ScSF

ScSF: Scheduling Simulation Framework

Workflow-aware scheduling research required tools to test scheduling algorithms and simulate real HPC systems. We created ScSF, an open-source Scheduler Simulation Framework that covers all the steps of scheduling research through simulation. ScSF provides capabilities for workload modeling, workload generation, system simulation, comparative workload analysis, and experiment orchestration. The simulator is designed to be run over a distributed computing infrastructure facilitating large-scale tests.
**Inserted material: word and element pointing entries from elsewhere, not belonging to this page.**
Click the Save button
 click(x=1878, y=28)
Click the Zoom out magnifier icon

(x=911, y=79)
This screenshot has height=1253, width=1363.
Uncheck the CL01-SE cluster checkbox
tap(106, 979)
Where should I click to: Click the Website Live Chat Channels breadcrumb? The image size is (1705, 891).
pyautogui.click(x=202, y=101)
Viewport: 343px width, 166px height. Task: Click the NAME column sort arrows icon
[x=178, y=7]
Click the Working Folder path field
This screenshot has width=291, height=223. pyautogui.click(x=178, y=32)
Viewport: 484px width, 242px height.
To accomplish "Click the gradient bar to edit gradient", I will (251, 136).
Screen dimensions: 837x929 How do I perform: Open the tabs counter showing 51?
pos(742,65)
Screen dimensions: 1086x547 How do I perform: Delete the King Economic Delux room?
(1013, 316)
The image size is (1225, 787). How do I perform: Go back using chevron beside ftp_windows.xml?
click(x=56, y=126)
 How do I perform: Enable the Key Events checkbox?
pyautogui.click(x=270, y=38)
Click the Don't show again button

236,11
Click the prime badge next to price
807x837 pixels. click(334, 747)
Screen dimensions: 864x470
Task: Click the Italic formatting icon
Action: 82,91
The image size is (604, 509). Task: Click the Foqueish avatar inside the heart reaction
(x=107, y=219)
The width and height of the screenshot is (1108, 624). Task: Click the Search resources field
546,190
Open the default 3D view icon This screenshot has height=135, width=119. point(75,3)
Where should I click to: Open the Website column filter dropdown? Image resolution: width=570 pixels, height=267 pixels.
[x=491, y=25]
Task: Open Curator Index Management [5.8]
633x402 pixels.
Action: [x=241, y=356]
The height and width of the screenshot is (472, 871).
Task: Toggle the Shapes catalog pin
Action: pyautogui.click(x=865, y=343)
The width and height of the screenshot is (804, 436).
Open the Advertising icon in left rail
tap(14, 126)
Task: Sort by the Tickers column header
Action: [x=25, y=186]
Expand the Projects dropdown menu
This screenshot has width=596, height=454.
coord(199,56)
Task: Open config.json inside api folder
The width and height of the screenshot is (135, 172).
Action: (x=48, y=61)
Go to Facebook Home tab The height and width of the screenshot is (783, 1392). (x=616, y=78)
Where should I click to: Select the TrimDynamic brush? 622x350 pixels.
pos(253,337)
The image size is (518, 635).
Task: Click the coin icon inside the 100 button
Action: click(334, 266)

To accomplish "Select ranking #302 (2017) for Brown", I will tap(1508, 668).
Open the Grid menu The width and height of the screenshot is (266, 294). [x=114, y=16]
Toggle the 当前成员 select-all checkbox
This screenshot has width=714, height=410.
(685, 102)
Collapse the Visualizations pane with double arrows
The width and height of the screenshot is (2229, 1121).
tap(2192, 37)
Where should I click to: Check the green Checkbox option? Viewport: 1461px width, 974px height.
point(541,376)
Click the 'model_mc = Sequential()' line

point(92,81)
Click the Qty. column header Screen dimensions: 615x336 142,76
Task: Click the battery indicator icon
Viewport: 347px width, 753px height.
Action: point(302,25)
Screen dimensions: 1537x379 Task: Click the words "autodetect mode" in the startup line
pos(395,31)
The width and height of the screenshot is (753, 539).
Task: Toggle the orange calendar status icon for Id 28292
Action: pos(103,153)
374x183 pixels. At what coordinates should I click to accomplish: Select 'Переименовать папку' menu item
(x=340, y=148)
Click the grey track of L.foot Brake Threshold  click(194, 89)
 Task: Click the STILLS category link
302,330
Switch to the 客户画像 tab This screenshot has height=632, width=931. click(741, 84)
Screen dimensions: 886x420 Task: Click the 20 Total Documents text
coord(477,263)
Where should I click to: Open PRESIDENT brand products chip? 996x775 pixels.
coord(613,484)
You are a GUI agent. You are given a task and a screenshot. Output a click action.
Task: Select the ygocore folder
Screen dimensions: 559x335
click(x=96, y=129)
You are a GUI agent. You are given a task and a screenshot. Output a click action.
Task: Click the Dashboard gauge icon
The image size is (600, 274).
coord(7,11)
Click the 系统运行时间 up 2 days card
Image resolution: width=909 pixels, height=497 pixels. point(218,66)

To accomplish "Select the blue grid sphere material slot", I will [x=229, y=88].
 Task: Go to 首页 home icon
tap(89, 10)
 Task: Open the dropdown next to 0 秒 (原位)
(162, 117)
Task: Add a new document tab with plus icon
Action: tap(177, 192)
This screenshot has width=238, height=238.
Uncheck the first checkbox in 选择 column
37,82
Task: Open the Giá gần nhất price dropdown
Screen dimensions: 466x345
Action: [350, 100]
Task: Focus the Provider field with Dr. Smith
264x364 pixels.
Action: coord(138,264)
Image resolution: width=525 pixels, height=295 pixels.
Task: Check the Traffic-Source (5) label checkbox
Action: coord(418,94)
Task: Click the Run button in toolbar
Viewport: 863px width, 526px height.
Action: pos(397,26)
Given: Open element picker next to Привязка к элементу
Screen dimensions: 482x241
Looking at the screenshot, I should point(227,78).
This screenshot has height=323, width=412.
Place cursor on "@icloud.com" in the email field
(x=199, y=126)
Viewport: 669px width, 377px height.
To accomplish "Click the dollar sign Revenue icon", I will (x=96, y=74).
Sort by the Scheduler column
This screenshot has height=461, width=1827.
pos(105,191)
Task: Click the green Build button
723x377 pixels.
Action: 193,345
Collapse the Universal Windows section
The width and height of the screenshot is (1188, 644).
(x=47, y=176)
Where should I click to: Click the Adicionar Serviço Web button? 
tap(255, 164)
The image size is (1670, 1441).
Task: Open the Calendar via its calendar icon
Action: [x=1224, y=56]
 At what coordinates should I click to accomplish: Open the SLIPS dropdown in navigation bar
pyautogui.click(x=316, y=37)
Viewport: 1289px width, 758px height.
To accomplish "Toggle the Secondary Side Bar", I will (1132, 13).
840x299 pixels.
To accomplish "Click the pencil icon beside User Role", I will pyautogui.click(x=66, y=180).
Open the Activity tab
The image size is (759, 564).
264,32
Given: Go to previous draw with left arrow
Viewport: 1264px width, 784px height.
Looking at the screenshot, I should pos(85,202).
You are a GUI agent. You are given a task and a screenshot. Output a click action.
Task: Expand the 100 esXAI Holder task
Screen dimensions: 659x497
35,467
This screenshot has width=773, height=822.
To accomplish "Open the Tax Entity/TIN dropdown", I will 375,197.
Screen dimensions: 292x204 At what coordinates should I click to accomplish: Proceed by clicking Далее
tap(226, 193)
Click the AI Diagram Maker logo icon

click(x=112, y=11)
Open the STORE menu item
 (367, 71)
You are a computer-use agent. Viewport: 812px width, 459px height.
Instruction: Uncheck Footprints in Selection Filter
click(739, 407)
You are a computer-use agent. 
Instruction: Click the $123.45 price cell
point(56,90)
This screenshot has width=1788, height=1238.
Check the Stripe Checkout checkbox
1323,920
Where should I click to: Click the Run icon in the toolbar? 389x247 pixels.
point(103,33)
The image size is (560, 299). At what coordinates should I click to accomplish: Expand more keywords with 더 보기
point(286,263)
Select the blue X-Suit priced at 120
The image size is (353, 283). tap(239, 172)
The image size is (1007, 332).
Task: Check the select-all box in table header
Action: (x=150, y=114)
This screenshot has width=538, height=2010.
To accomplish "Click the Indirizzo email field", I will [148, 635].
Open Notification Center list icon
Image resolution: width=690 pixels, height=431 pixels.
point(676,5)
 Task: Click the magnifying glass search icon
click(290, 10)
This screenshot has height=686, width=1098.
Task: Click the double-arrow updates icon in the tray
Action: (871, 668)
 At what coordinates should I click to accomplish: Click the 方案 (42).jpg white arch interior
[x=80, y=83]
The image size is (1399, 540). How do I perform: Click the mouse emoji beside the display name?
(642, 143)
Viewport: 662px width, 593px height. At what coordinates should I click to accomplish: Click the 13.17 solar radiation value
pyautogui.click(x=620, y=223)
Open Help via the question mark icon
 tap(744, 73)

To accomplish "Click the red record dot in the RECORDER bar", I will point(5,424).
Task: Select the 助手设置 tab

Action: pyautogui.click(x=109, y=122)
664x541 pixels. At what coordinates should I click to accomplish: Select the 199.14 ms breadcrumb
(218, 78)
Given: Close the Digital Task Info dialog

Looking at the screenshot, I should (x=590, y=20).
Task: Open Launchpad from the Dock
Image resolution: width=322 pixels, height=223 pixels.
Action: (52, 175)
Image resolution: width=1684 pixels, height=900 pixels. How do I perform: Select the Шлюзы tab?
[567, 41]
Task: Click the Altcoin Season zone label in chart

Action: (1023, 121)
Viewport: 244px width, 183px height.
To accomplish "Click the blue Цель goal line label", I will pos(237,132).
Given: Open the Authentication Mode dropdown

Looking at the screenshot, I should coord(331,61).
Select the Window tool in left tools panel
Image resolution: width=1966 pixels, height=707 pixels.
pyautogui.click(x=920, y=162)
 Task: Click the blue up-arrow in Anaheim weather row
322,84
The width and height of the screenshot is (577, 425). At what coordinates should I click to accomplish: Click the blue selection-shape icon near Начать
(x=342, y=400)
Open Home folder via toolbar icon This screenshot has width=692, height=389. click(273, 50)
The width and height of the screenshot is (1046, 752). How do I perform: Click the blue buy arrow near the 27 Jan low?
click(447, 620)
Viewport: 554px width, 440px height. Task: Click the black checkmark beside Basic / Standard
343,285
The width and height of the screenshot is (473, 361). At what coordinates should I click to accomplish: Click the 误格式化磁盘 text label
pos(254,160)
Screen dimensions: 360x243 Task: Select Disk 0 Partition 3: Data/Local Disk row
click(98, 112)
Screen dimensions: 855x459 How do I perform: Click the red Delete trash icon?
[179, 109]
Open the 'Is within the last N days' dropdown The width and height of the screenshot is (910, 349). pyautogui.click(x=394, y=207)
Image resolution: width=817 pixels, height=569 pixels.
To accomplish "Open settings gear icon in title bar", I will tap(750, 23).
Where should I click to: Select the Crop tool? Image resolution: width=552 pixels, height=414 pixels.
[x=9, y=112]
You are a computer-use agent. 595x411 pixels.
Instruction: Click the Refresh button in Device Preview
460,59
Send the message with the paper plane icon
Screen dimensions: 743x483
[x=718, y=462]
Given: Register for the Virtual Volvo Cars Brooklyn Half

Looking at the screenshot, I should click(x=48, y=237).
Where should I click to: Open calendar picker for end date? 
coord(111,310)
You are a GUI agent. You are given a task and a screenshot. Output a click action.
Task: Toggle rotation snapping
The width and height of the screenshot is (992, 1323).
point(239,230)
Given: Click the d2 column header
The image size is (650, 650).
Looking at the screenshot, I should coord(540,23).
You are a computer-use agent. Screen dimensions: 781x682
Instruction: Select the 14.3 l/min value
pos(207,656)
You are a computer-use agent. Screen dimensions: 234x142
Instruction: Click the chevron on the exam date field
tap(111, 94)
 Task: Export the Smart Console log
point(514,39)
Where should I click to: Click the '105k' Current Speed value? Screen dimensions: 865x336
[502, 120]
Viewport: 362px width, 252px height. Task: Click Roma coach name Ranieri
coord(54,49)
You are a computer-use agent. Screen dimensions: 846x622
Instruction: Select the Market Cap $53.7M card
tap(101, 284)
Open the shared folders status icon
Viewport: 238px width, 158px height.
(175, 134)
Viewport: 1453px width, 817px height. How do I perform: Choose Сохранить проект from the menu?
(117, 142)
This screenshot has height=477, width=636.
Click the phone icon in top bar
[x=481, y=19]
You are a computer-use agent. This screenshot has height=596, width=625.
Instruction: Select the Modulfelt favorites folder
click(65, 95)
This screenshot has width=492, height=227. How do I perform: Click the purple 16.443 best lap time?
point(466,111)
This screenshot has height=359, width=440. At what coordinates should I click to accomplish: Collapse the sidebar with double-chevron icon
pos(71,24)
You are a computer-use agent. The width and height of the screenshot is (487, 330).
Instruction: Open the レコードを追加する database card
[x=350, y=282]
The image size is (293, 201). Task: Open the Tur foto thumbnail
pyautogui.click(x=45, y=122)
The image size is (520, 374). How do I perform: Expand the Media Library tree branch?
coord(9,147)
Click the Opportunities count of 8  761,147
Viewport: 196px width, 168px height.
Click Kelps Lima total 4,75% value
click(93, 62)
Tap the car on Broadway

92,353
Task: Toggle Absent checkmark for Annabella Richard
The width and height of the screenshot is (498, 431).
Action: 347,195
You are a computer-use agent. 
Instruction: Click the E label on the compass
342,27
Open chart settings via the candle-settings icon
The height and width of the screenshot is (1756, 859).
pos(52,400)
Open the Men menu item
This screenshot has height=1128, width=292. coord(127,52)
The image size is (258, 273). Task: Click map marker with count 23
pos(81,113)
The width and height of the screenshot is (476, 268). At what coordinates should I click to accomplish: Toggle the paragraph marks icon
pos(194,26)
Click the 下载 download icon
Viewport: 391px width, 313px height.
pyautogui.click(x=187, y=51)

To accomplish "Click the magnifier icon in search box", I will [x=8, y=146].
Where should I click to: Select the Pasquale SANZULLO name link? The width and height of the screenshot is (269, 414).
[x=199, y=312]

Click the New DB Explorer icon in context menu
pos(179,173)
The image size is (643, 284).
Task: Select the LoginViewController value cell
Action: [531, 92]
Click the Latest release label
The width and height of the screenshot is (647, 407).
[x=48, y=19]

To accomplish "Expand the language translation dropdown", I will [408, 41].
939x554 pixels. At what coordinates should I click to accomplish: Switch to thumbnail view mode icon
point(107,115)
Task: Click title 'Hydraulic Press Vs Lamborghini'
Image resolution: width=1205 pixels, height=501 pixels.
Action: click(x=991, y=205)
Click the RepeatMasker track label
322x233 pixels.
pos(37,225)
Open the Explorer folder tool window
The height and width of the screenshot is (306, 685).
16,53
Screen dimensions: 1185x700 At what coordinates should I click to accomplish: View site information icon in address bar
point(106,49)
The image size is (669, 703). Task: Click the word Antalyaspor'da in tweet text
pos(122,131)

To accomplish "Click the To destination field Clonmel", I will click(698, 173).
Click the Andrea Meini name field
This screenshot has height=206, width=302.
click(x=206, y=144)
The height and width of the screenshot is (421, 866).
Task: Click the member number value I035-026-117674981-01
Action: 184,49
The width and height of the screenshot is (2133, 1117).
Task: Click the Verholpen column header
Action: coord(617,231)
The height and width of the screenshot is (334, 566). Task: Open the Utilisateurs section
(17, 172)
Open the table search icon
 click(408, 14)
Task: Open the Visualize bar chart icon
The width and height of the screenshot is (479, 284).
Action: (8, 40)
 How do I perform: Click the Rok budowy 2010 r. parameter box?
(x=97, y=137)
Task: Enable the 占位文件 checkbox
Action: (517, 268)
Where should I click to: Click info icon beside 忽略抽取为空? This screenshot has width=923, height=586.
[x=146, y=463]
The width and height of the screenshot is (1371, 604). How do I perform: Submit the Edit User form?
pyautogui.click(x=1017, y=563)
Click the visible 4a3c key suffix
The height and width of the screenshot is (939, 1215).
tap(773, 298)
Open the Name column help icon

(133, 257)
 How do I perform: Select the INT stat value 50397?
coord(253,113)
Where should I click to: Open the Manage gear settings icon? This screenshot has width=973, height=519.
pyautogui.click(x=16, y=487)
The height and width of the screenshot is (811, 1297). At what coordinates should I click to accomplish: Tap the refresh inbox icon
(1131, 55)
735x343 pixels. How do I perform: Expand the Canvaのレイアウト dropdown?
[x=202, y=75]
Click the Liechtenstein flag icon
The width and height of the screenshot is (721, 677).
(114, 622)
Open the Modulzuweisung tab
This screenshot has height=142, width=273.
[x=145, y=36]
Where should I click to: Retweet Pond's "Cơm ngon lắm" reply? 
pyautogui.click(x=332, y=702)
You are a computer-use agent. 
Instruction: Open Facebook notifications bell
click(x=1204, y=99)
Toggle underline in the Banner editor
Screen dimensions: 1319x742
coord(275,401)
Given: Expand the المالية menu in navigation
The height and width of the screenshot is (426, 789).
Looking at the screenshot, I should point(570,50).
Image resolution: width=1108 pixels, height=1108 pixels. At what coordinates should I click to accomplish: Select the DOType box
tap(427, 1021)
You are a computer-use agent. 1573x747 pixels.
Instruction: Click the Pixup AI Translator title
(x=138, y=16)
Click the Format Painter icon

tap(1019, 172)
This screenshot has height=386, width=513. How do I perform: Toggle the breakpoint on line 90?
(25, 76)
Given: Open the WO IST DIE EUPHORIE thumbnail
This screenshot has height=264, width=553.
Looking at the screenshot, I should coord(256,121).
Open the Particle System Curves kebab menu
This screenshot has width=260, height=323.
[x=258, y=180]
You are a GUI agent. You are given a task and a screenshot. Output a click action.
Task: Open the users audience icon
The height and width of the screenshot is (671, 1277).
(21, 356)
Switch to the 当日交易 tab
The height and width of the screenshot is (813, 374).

We demonstrate ScSF through a case study to develop new techniques to manage scientific workflows in a batch scheduler. The evaluation consisted of 1728 experiments and equivalent to 33 years of simulated time, were run in a deployment of ScSF over a distributed infrastructure of 17 compute nodes over two months. Finally, the experimental results were analyzed using the ScSF framework to demonstrate that our technique minimizes workflow turnaround time without over-allocating resources. This work also resulted into a list of lessons learned from our experiences to inform future large-scale simulation studies using ScSF and other similar frameworks.

ScSF is an outcome of the collaboration to investigate new scheduling algorithms for scientific workflows in HPC between researchers of the Data Science and Technology department at the Lawrence Berkeley National and the Distributed Systems group at Umeå University.